The AgentReviewReport Pydantic model mirrors the structured findings stored in the Review.findings JSON column.

The LLM call covers narrative explanation only. The deterministic rule checks (statbarn classification, threshold checks, suppression validation) run before the LLM call and are passed as context, so the LLM is used for synthesis and communication, not for rule evaluation.

The LLM call is optional and configurable. If AGENT_LLM_ENABLED=false, the agent produces rule-check-only reports without narrative explanation.

5. Human override

Human checkers can: - Accept the agent's findings (agent review counts as review 1; human approval counts as review 2) - Override specific per-object findings (their override is recorded alongside the agent's original finding) - Escalate to a senior checker (if the agent flags high disclosure risk)

The agent's report is never modified.

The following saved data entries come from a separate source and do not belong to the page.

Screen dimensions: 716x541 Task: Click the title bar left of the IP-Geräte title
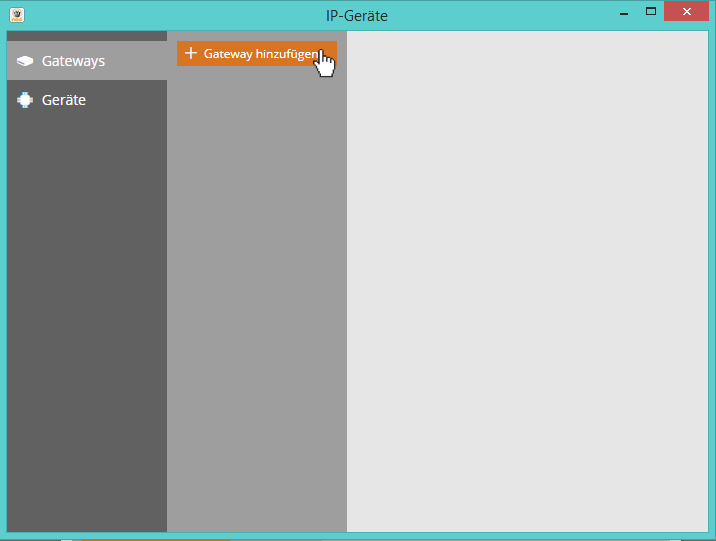click(x=170, y=15)
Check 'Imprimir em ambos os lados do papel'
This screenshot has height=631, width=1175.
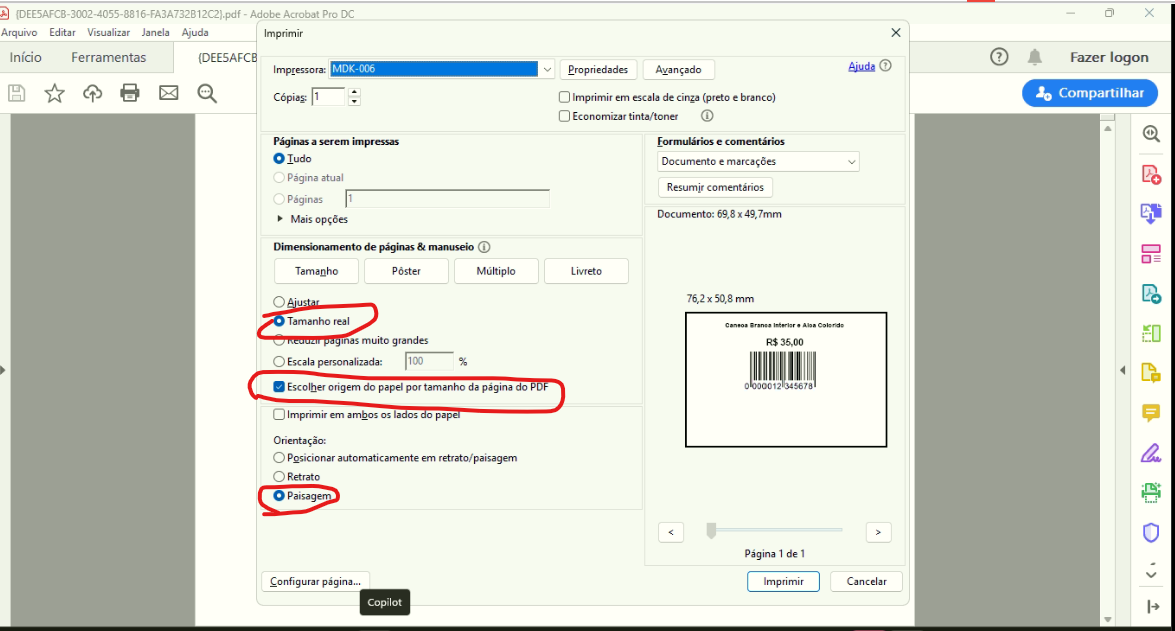[x=280, y=415]
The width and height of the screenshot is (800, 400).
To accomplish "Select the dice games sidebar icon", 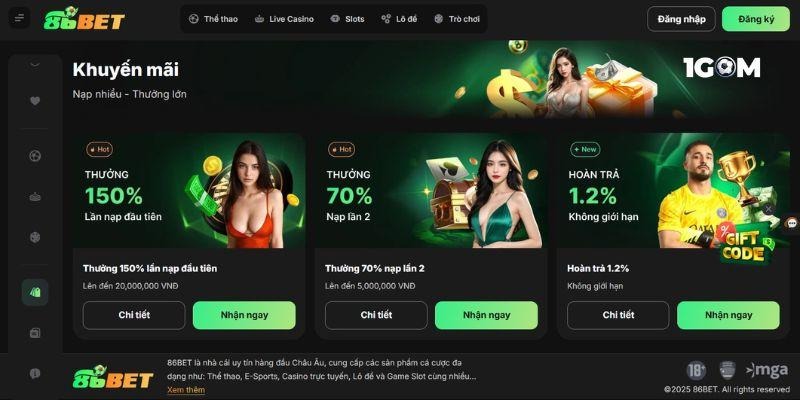I will coord(35,237).
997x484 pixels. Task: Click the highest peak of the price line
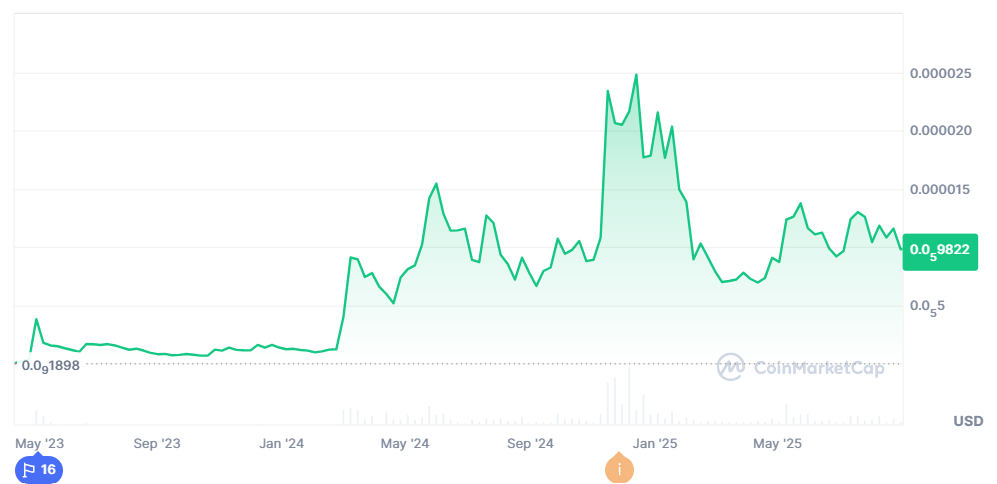click(636, 74)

Overrides are recorded as additional annotations on the agent's Review record, not mutations of it.

6. Disagreement handling

If a human checker's decision contradicts the agent's recommendation: - The human decision stands. - The disagreement is flagged in the audit trail. - If the agent recommended escalate and the human checker approves without escalation, the senior checker is automatically notified for awareness (not for veto).

Consequences

  • Positive: Reduces checker workload for low-risk, well-documented outputs.
  • Positive: Consistent application of statbarn rules regardless of checker experience.
  • Positive: Agent reports serve as a training aid for newer checkers.
  • Positive: Pydantic-AI's structured output eliminates prompt-engineering fragility for report format — the schema is enforced at the type level.
  • Positive: OpenAI-compatible endpoint means the LLM provider can be swapped (hosted, local, different vendor) by changing two config values.
  • Positive: Pydantic-AI dependency injection makes the agent fully unit-testable without a live LLM (use pydantic_ai.models.test.TestModel).
  • Negative: Agent rule engine must be maintained as statbarn rules evolve. Mitigation: rule set is versioned; version is recorded in each agent review.
  • Negative: LLM call introduces cost and latency. Mitigation: deterministic rules run first and are cheap; LLM call is scoped to narrative synthesis only and is optional.